It’s never pleasant to turn on your heat pump, expecting heat, only to be greeted with a flow of cool air instead. It does sometimes happen, however. If your heat pump isn’t putting out enough heat, there are a couple of possible reasons why. Let’s take a look at what problems can cause a loss of heat output, and when to call for repairs.
Broken Reversing Valve
Heat pumps don’t burn fuel to generate heat, as most heating systems do. Instead, they evaporate and condense refrigerant to move preexisting heat from one place to another. The heat pump is able to act as either a heating or air conditioning system thanks to a part called the reversing valve, which changes the direction that refrigerant flows through the system. There are two primary parts in the reversing valve. The slide moves between two positions to dictate the flow of refrigerant, and the solenoid is an electromagnet that pulls the slide. If the slide becomes stuck, or the solenoid loses its charge, then the valve will not be able to operate properly. If your heat pump seems to be stuck in cooling mode, this is more than likely why.
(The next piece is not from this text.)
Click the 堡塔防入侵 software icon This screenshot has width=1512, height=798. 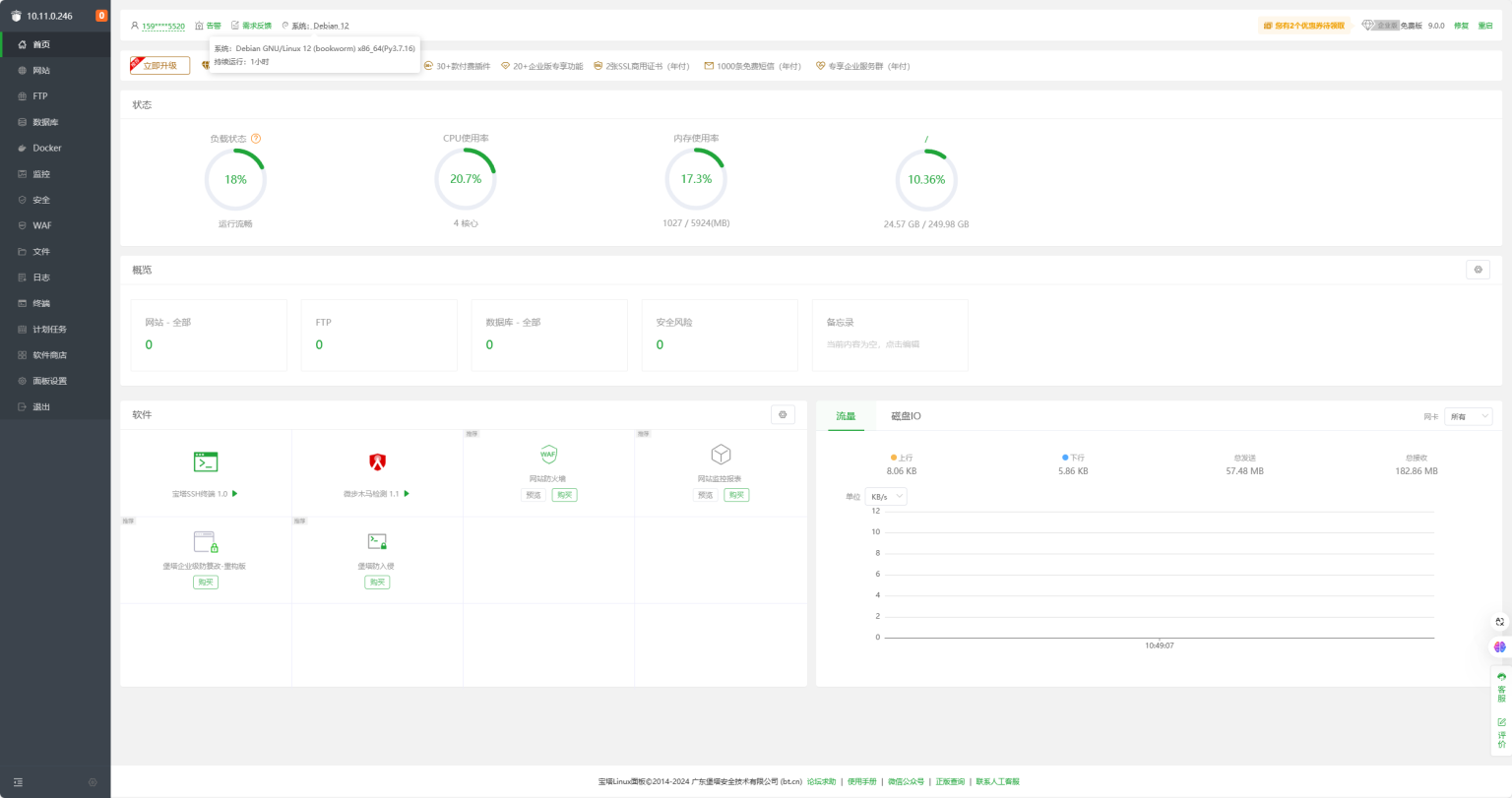[377, 541]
As mentioned above, refrigerant is the liquid that makes it possible for the heat pump to move heat from one place to the other. The level of refrigerant in the system is always the same, as the liquid is recycled back and forth between the two units. If a leak develops in the refrigerant line, it will drain the refrigerant from the system until it can no longer transfer heat properly. This will eventually cause the system to break down. If you notice fluid dripping from your heat pump, call for repairs immediately.